═══ Listed records ═══
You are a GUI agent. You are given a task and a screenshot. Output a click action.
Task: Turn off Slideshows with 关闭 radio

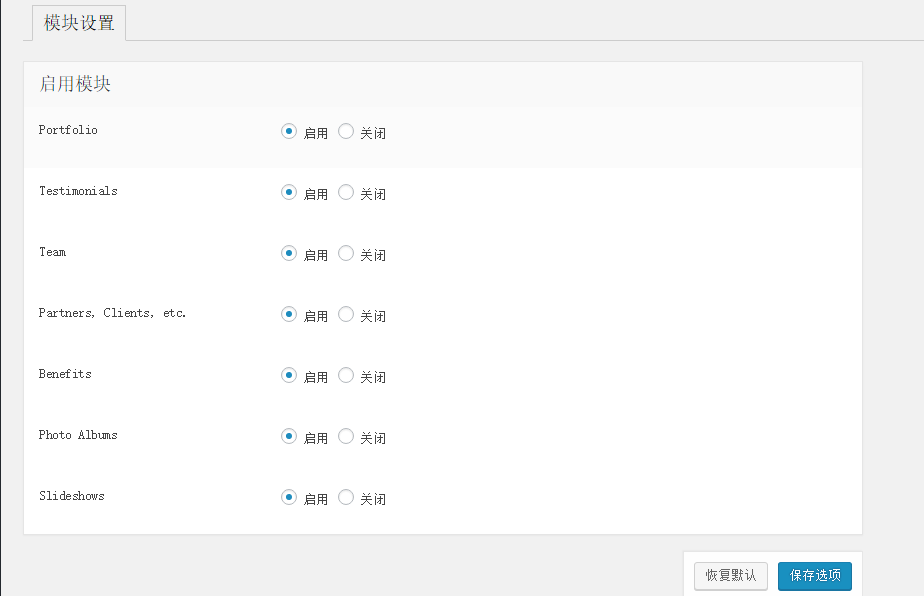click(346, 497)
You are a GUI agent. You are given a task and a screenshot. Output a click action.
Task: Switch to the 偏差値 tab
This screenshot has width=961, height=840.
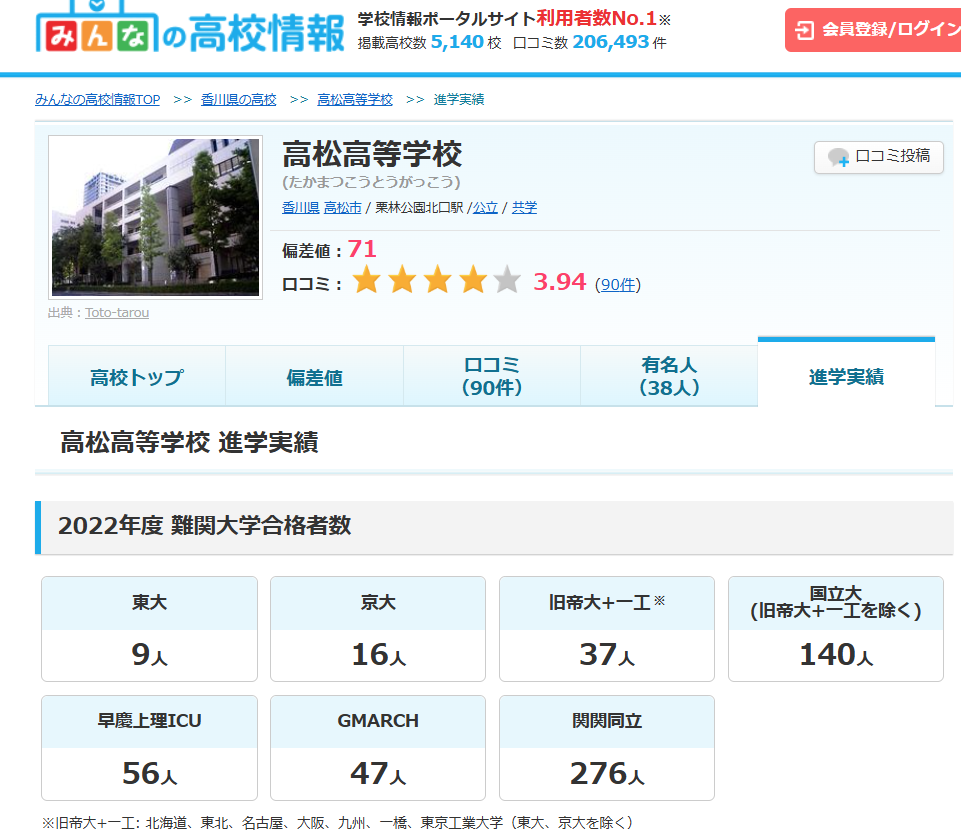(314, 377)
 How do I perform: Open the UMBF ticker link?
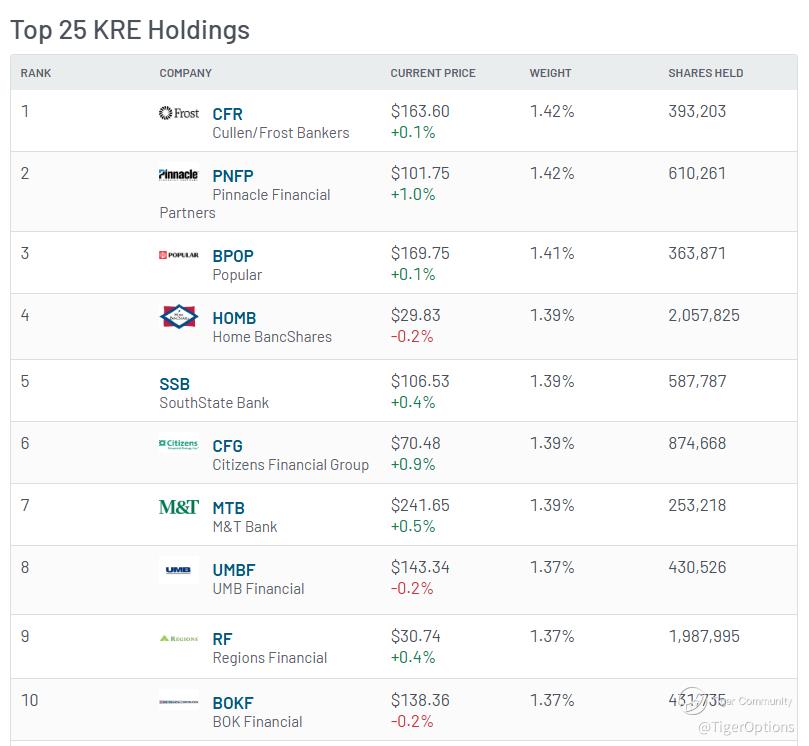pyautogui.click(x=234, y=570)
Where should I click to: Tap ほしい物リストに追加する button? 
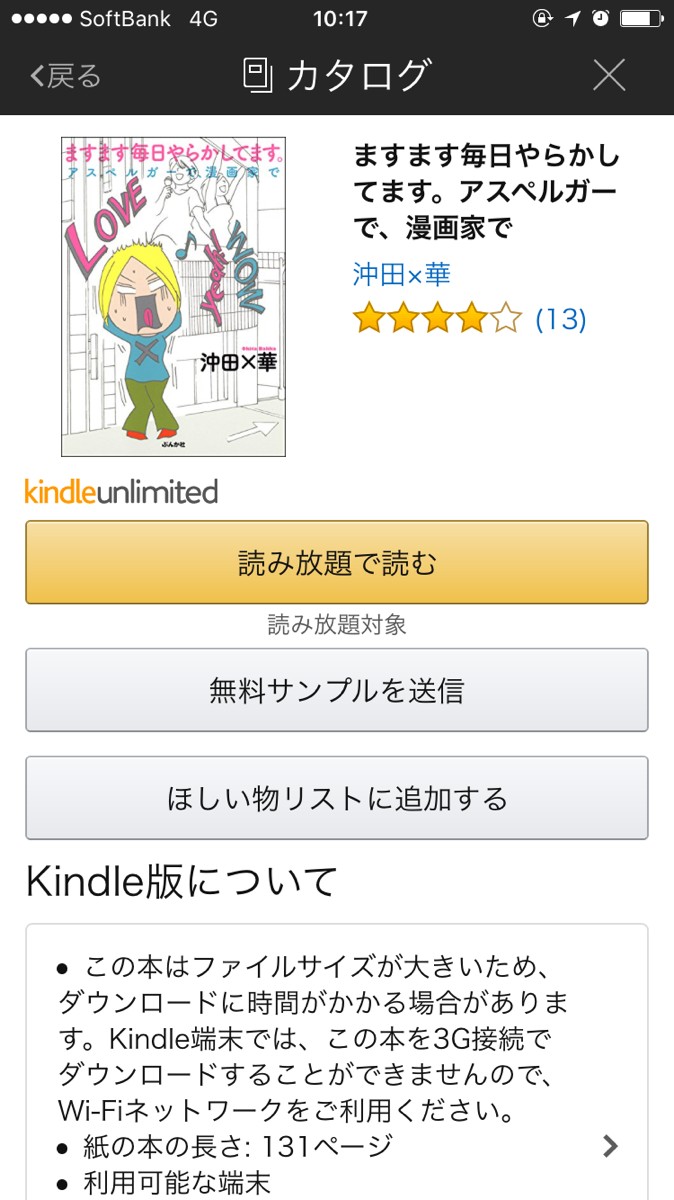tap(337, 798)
═══
═══ Listed records ═══
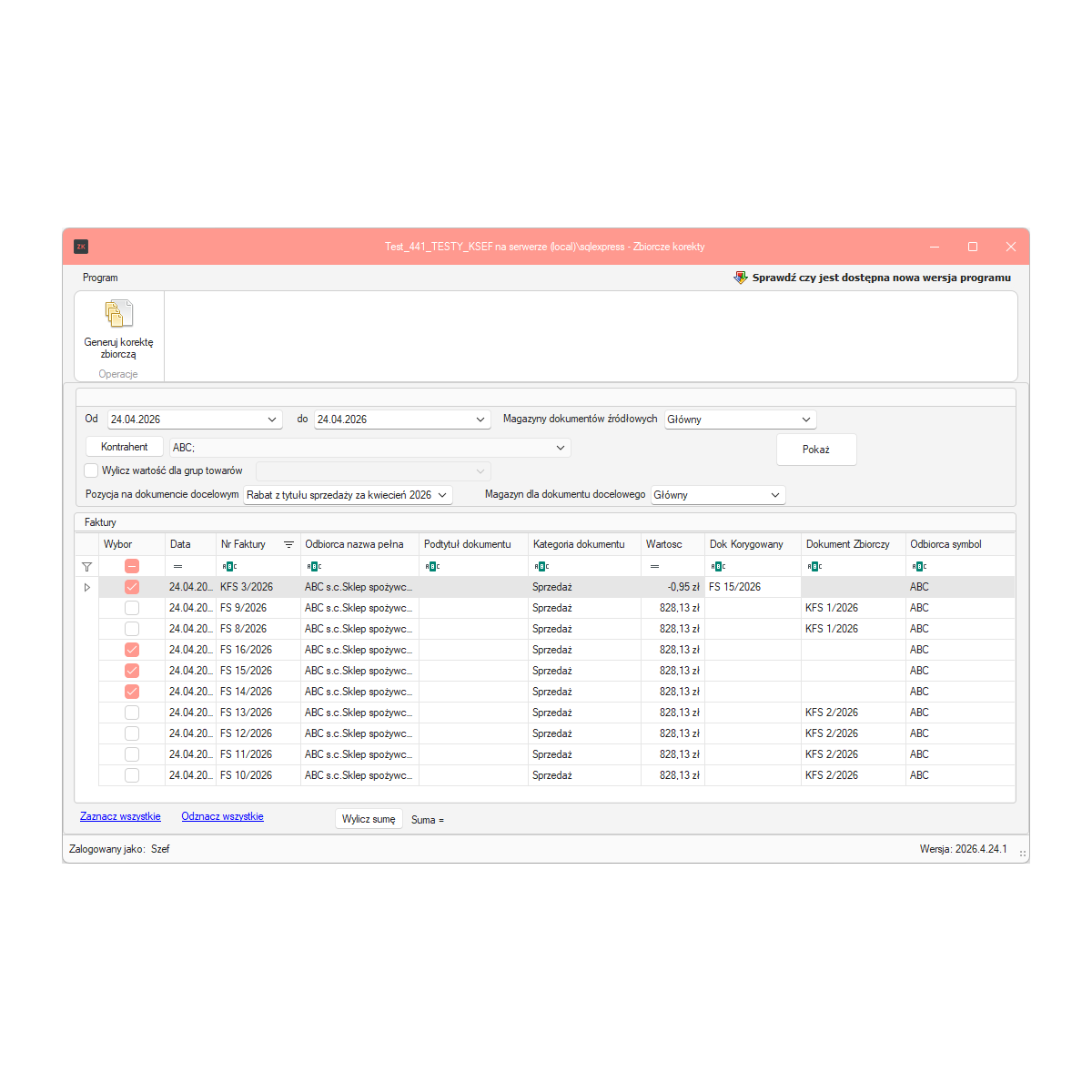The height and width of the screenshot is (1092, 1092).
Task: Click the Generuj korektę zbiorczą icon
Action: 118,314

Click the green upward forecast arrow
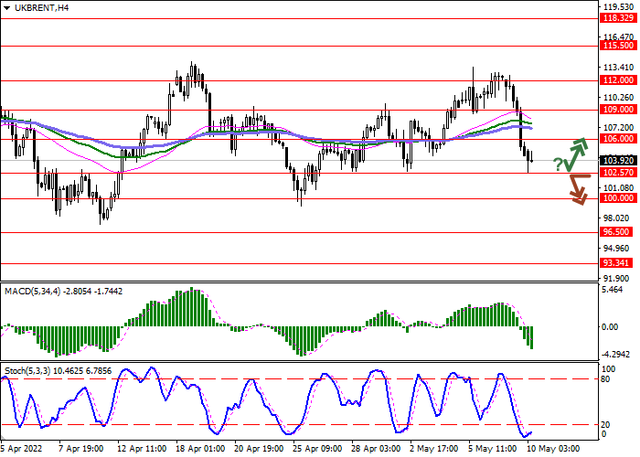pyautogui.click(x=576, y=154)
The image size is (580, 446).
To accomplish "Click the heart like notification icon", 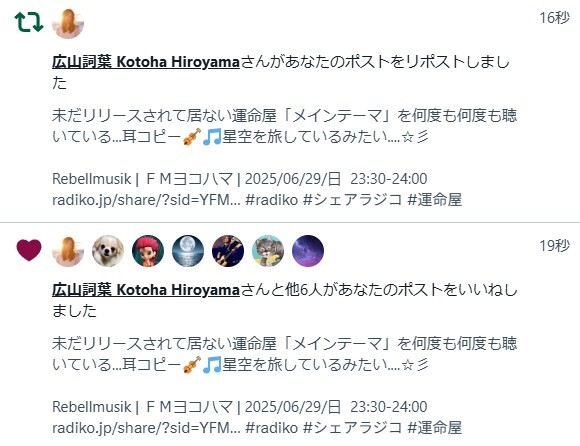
═══
═══ Listed records ═══
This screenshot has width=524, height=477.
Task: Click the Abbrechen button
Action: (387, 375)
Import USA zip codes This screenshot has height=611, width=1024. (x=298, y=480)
═══
:: What to do ::
Leave the pictures out, and transcribe exactly the lines above starting at the one that contains "Click the green upward forecast arrow" and ending at the one that contains "the heart like".

:: Answer section ::
Click the green upward forecast arrow
pyautogui.click(x=576, y=154)
The image size is (580, 446).
To accomplish "Click the heart like notification icon", 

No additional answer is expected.